▸ **Testo fornito**
__________

La prima imperatrice



È dal 1771 che sul trono siedono solo maschi. Ma ora è la principessina Aiko l'erede legittima. Dovrà superare riti e pregiudizi millenari. Che spesso umiliano la donna



di Pio d'Emilia


C'è ancora tempo, per carità. Ma prima di rimettere sul trono una donna, il governo giapponese dovrebbe rimuovere una serie di assurdi ostacoli alla loro piena emancipazione. Da noi le donne vengono discriminate sul lavoro, in famiglia, nella società. Pensate: c'è una montagna, l'Omine-san, dove non possiamo metter piede. Alle donne è consentito di accedere solo fino al villaggio sottostante, Dorokawa, pieno di bordelli dove i pellegrini, stanchi per l'ascensione, vanno a rilassarsi...

__________

▸ **Il tuo obiettivo**
Per favore, ricopia per intero e senza alcuna modifica il brano sulla prima imperatrice. I record qui non hanno alcun ruolo.

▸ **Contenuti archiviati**
__________

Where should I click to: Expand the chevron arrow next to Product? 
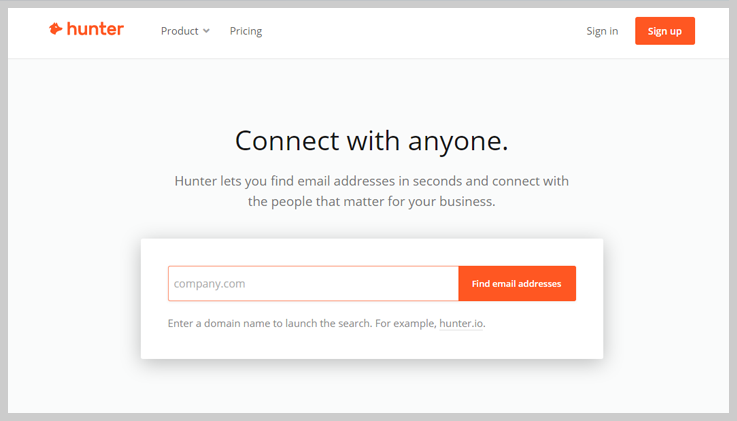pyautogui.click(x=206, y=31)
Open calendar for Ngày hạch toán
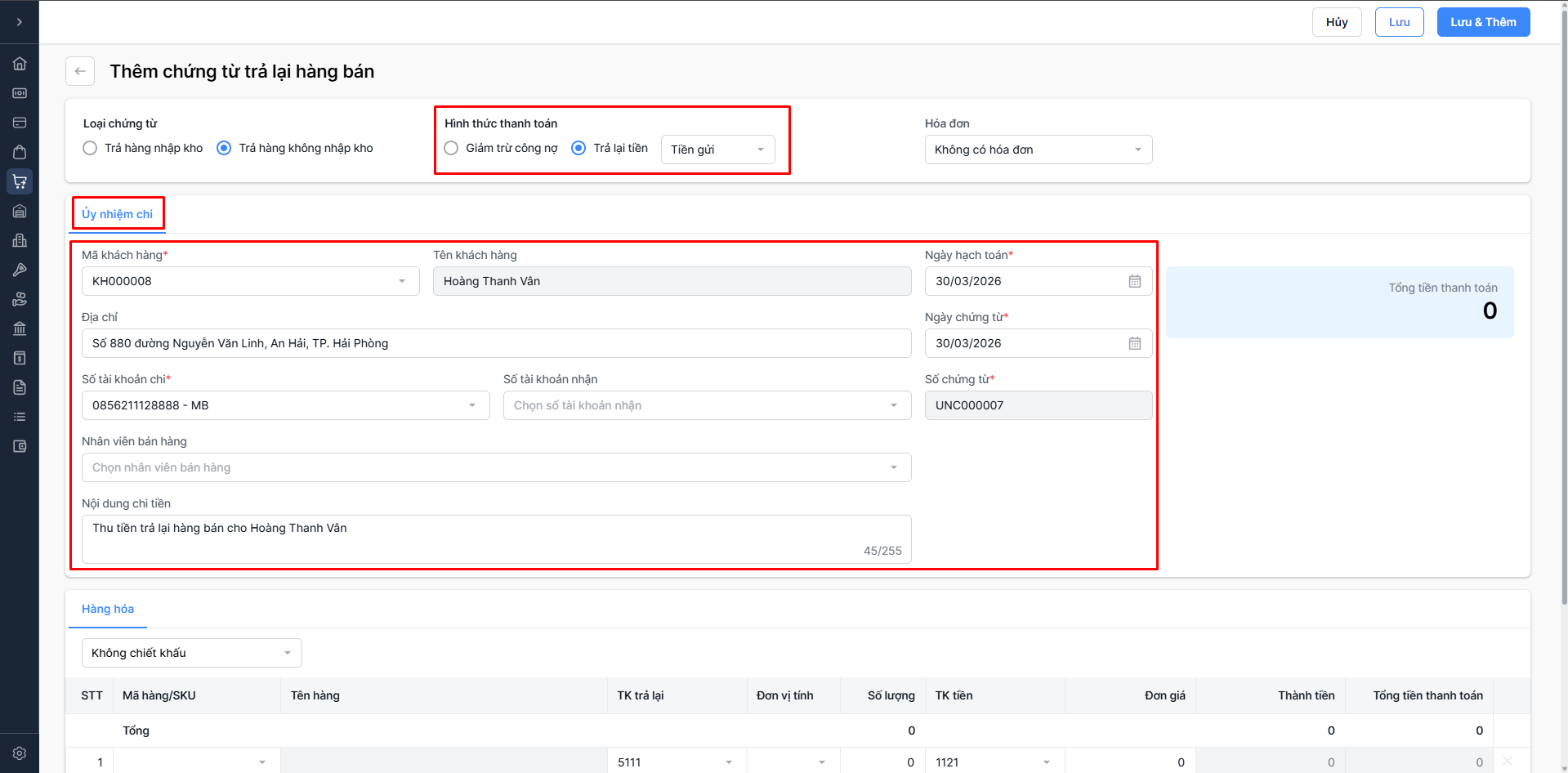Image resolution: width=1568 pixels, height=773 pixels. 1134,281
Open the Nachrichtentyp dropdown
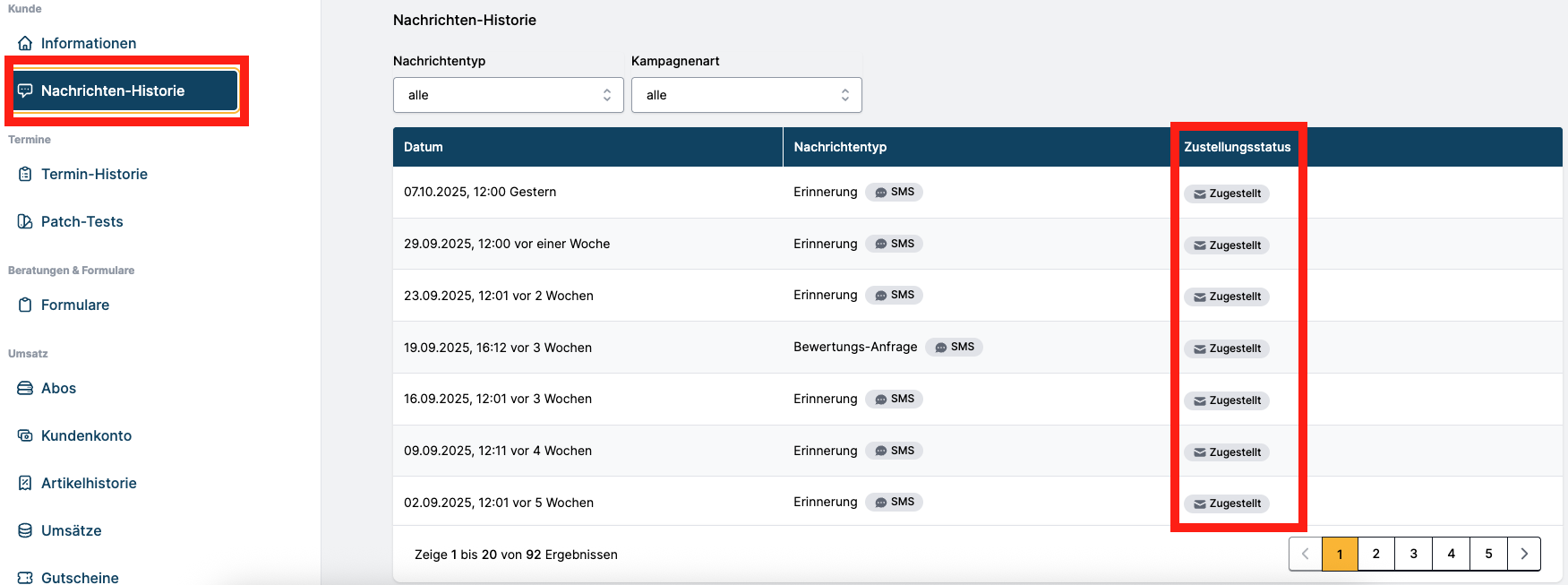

__________

▸ **Risposta**
La prima imperatrice



È dal 1771 che sul trono siedono solo maschi. Ma ora è la principessina Aiko l'erede legittima. Dovrà superare riti e pregiudizi millenari. Che spesso umiliano la donna



di Pio d'Emilia


C'è ancora tempo, per carità. Ma prima di rimettere sul trono una donna, il governo giapponese dovrebbe rimuovere una serie di assurdi ostacoli alla loro piena emancipazione. Da noi le donne vengono discriminate sul lavoro, in famiglia, nella società. Pensate: c'è una montagna, l'Omine-san, dove non possiamo metter piede. Alle donne è consentito di accedere solo fino al villaggio sottostante, Dorokawa, pieno di bordelli dove i pellegrini, stanchi per l'ascensione, vanno a rilassarsi...